# Prompt
Line by line, the entries below are to be reproduced unaltered.

§

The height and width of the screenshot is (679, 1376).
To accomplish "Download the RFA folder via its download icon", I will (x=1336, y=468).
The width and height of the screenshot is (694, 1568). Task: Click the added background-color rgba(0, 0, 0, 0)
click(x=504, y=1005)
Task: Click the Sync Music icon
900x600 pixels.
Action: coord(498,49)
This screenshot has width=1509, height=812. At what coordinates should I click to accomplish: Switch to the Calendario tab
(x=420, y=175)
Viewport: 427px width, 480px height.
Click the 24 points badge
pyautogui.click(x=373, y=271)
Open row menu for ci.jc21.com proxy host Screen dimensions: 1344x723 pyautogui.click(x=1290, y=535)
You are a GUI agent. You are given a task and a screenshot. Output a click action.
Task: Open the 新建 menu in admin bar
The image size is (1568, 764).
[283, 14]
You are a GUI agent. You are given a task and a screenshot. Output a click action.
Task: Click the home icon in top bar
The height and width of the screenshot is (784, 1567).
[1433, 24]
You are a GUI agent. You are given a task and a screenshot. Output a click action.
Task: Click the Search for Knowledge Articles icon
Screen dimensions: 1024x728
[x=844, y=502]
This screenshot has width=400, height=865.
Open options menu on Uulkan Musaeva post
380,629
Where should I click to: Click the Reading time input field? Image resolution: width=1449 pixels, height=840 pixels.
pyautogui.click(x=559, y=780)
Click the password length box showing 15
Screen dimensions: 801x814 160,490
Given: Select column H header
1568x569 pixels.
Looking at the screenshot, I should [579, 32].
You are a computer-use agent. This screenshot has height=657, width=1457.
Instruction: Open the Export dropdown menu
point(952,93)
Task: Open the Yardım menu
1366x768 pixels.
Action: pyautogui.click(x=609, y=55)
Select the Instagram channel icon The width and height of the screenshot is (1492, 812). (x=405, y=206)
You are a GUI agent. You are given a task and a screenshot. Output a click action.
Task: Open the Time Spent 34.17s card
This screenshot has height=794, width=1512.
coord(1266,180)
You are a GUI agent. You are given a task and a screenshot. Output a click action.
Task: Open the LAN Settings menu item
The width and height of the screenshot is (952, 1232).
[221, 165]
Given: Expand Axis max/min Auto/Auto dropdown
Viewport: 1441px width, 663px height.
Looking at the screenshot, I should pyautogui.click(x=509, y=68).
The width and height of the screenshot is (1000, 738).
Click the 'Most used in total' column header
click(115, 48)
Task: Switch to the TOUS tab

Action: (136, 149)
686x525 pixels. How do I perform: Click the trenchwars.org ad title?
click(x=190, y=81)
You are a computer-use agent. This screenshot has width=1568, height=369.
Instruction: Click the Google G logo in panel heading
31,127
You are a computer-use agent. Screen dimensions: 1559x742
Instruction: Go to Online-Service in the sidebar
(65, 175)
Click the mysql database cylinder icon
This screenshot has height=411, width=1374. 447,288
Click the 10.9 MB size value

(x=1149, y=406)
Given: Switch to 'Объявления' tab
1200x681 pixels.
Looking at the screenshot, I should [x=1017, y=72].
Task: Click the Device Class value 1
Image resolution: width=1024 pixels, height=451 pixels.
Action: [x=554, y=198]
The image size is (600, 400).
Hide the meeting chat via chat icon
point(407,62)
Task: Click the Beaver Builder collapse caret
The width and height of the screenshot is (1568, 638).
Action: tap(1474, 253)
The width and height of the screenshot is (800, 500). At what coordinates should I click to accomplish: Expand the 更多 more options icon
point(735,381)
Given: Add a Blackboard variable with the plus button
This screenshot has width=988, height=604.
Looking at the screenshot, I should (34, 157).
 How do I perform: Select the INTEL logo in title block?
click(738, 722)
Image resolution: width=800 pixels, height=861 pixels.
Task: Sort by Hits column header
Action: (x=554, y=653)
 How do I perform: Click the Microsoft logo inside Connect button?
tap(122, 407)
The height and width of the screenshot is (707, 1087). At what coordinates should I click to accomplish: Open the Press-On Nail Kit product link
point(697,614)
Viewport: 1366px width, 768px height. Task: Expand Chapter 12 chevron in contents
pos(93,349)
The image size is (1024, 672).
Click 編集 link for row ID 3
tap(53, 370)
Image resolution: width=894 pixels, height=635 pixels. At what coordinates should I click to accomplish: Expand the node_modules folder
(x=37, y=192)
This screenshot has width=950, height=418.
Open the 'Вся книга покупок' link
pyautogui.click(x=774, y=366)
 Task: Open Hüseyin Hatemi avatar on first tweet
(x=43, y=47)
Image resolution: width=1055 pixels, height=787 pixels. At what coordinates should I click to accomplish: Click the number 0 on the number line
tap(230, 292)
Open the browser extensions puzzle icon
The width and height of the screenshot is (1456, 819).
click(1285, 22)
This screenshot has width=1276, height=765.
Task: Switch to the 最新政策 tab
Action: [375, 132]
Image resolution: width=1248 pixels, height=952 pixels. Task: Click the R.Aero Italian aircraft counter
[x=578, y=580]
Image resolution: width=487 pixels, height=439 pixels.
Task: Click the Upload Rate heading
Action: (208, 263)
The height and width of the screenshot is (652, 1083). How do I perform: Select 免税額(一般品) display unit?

§

# Response to this task
The height and width of the screenshot is (679, 1376).
To accomplish "Download the RFA folder via its download icon", I will (x=1336, y=468).
The width and height of the screenshot is (694, 1568). Task: Click the added background-color rgba(0, 0, 0, 0)
click(x=504, y=1005)
Task: Click the Sync Music icon
900x600 pixels.
Action: coord(498,49)
This screenshot has width=1509, height=812. At what coordinates should I click to accomplish: Switch to the Calendario tab
(x=420, y=175)
Viewport: 427px width, 480px height.
Click the 24 points badge
pyautogui.click(x=373, y=271)
Open row menu for ci.jc21.com proxy host Screen dimensions: 1344x723 pyautogui.click(x=1290, y=535)
You are a GUI agent. You are given a task and a screenshot. Output a click action.
Task: Open the 新建 menu in admin bar
The image size is (1568, 764).
[283, 14]
You are a GUI agent. You are given a task and a screenshot. Output a click action.
Task: Click the home icon in top bar
The height and width of the screenshot is (784, 1567).
[1433, 24]
You are a GUI agent. You are given a task and a screenshot. Output a click action.
Task: Click the Search for Knowledge Articles icon
Screen dimensions: 1024x728
[x=844, y=502]
This screenshot has width=400, height=865.
Open options menu on Uulkan Musaeva post
380,629
Where should I click to: Click the Reading time input field? Image resolution: width=1449 pixels, height=840 pixels.
pyautogui.click(x=559, y=780)
Click the password length box showing 15
Screen dimensions: 801x814 160,490
Given: Select column H header
1568x569 pixels.
Looking at the screenshot, I should [579, 32].
You are a computer-use agent. This screenshot has height=657, width=1457.
Instruction: Open the Export dropdown menu
point(952,93)
Task: Open the Yardım menu
1366x768 pixels.
Action: pyautogui.click(x=609, y=55)
Select the Instagram channel icon The width and height of the screenshot is (1492, 812). (x=405, y=206)
You are a GUI agent. You are given a task and a screenshot. Output a click action.
Task: Open the Time Spent 34.17s card
This screenshot has height=794, width=1512.
coord(1266,180)
You are a GUI agent. You are given a task and a screenshot. Output a click action.
Task: Open the LAN Settings menu item
The width and height of the screenshot is (952, 1232).
[221, 165]
Given: Expand Axis max/min Auto/Auto dropdown
Viewport: 1441px width, 663px height.
Looking at the screenshot, I should pyautogui.click(x=509, y=68).
The width and height of the screenshot is (1000, 738).
Click the 'Most used in total' column header
click(115, 48)
Task: Switch to the TOUS tab

Action: (136, 149)
686x525 pixels. How do I perform: Click the trenchwars.org ad title?
click(x=190, y=81)
You are a computer-use agent. This screenshot has width=1568, height=369.
Instruction: Click the Google G logo in panel heading
31,127
You are a computer-use agent. Screen dimensions: 1559x742
Instruction: Go to Online-Service in the sidebar
(65, 175)
Click the mysql database cylinder icon
This screenshot has height=411, width=1374. 447,288
Click the 10.9 MB size value

(x=1149, y=406)
Given: Switch to 'Объявления' tab
1200x681 pixels.
Looking at the screenshot, I should [x=1017, y=72].
Task: Click the Device Class value 1
Image resolution: width=1024 pixels, height=451 pixels.
Action: [x=554, y=198]
The image size is (600, 400).
Hide the meeting chat via chat icon
point(407,62)
Task: Click the Beaver Builder collapse caret
The width and height of the screenshot is (1568, 638).
Action: tap(1474, 253)
The width and height of the screenshot is (800, 500). At what coordinates should I click to accomplish: Expand the 更多 more options icon
point(735,381)
Given: Add a Blackboard variable with the plus button
This screenshot has width=988, height=604.
Looking at the screenshot, I should (34, 157).
 How do I perform: Select the INTEL logo in title block?
click(738, 722)
Image resolution: width=800 pixels, height=861 pixels.
Task: Sort by Hits column header
Action: (x=554, y=653)
 How do I perform: Click the Microsoft logo inside Connect button?
tap(122, 407)
The height and width of the screenshot is (707, 1087). At what coordinates should I click to accomplish: Open the Press-On Nail Kit product link
point(697,614)
Viewport: 1366px width, 768px height. Task: Expand Chapter 12 chevron in contents
pos(93,349)
The image size is (1024, 672).
Click 編集 link for row ID 3
tap(53, 370)
Image resolution: width=894 pixels, height=635 pixels. At what coordinates should I click to accomplish: Expand the node_modules folder
(x=37, y=192)
This screenshot has width=950, height=418.
Open the 'Вся книга покупок' link
pyautogui.click(x=774, y=366)
 Task: Open Hüseyin Hatemi avatar on first tweet
(x=43, y=47)
Image resolution: width=1055 pixels, height=787 pixels. At what coordinates should I click to accomplish: Click the number 0 on the number line
tap(230, 292)
Open the browser extensions puzzle icon
The width and height of the screenshot is (1456, 819).
click(1285, 22)
This screenshot has width=1276, height=765.
Task: Switch to the 最新政策 tab
Action: [375, 132]
Image resolution: width=1248 pixels, height=952 pixels. Task: Click the R.Aero Italian aircraft counter
[x=578, y=580]
Image resolution: width=487 pixels, height=439 pixels.
Task: Click the Upload Rate heading
Action: (208, 263)
The height and width of the screenshot is (652, 1083). How do I perform: Select 免税額(一般品) display unit?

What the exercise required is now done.